The result for consumers is that they can get the equivalent of the credit by leasing a model that would not be eligible for the credit if purchased.

Tax credits, whether for leasing or purchasing electric vehicles, are among many incentives and policies that could disappear or be severely changed by the Trump administration. But because there’s no certainty about what might happen, analysts aren’t sure what to recommend to customers.

“It’s always been difficult to predict the future, but we’re particularly heading toward some uncertainty now,” said Moaz Uddin, senior electric vehicle policy specialist at the Great Plains Institute, a nonprofit based in Minneapolis that is conducting research and advocating for a transition. to carbon-free energy.

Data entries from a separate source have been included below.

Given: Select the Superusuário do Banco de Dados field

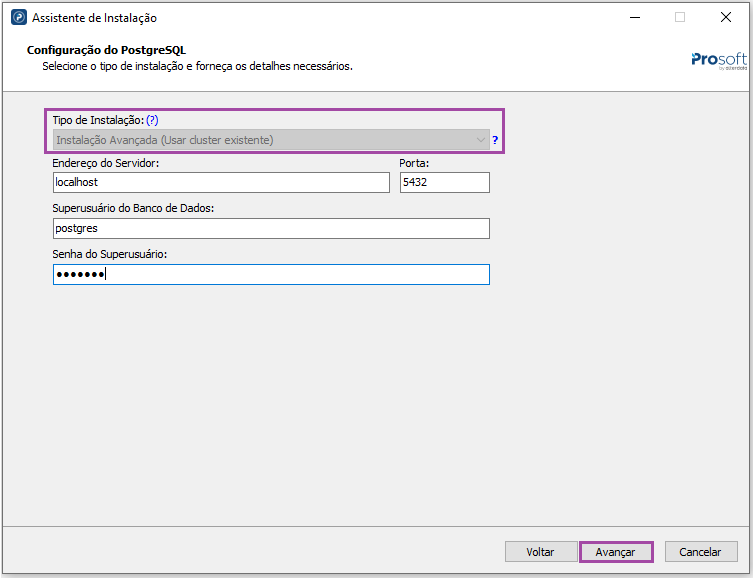Looking at the screenshot, I should point(271,228).
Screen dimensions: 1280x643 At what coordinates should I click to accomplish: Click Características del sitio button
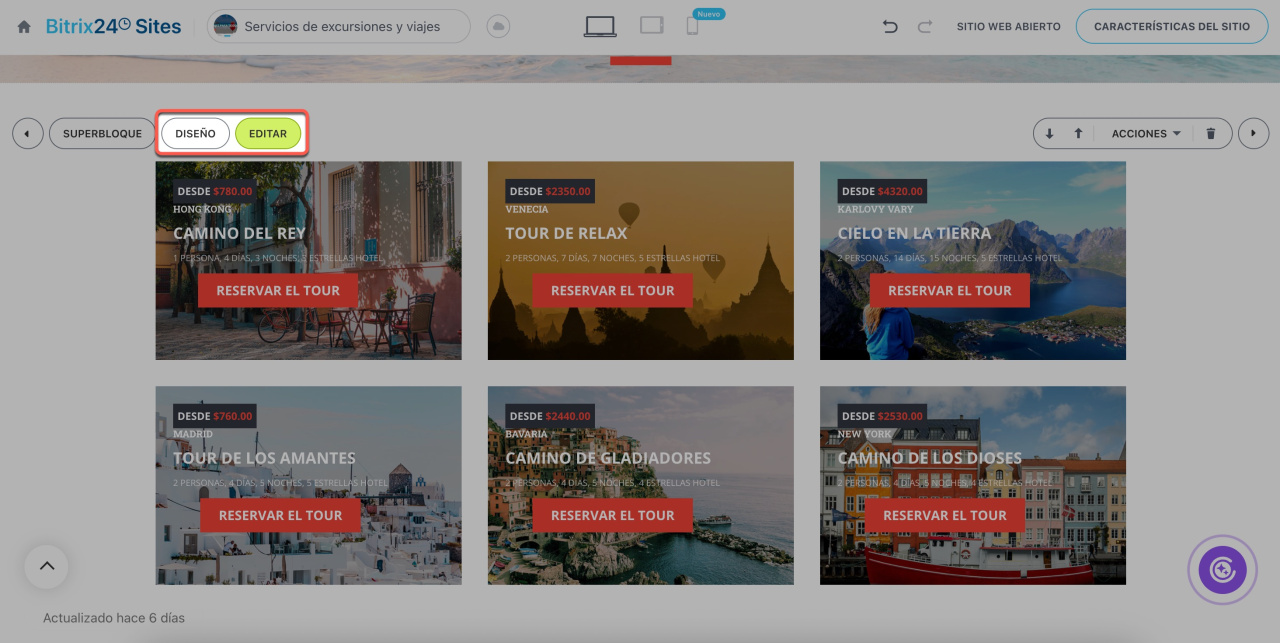(1171, 27)
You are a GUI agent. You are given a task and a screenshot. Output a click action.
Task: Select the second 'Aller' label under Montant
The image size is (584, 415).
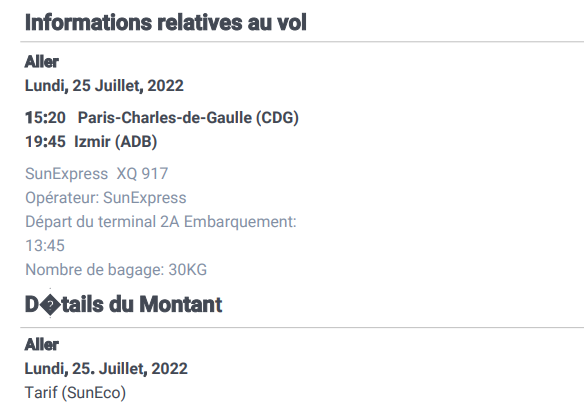(x=42, y=345)
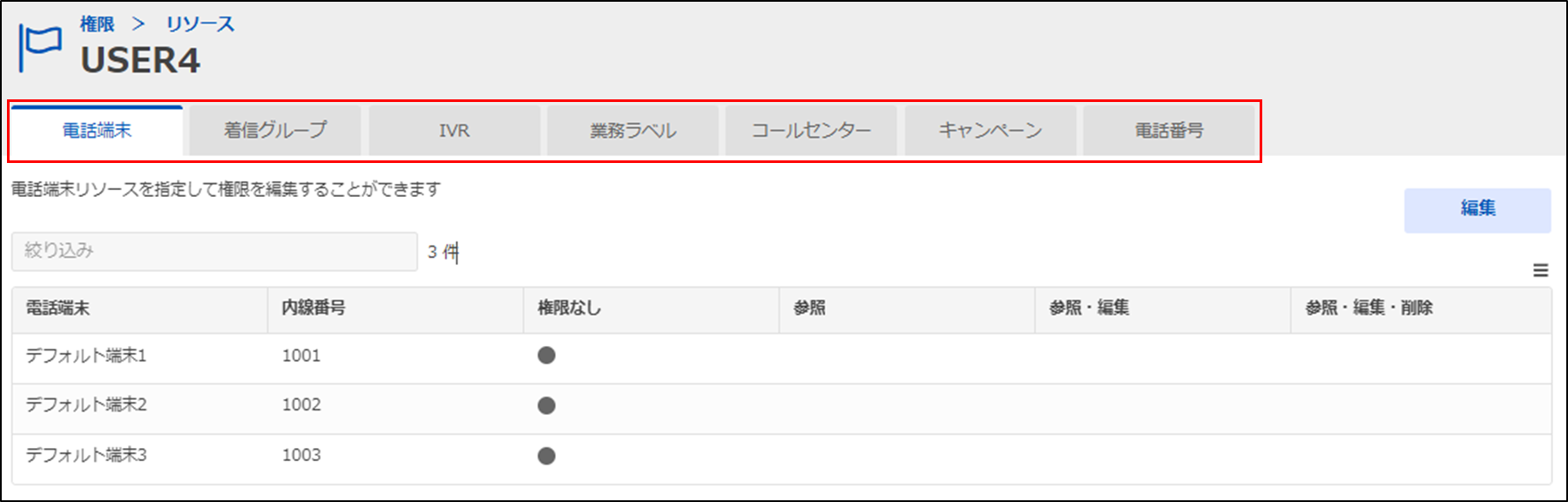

But forecasters make their best guesses. BloombergNEF analysts expect U.S. electric vehicle sales to increase “moderately” in 2025, according to a customer report released Jan. 13. This reflects the belief that the Trump administration will have to take some time to go through the process of repealing the electric vehicle tax credit.

Chris Harto, senior policy analyst for Consumer Reports, said it’s a difficult time for people trying to decide when to buy an electric vehicle. He advises against panic buying for fear of tax credits disappearing, but believes now is a good time to buy for people who have done enough homework to have a good idea of ​​which vehicle will meet their needs. needs.

“It’s definitely a strange time,” he said.

Although a lot could change in the short term, Harto sees little change in the long-term trajectory. He is one of many analysts who see the shift to electric vehicles as inevitable.

“Technology is moving in such a direction that there is almost nothing that can be done to prevent more affordable electric vehicles from coming to market,” he said.

Automakers that want to compete globally will need to have strong electric vehicle lineups or they will cede the market to China, he said. The immediate challenge for companies will be to survive this period where the transition to electric vehicles is expensive and U.S. policies are far from certain.

“It’s really hard for me to predict the next year or two,” he said. “I think it’s going to be very difficult for anyone to predict.”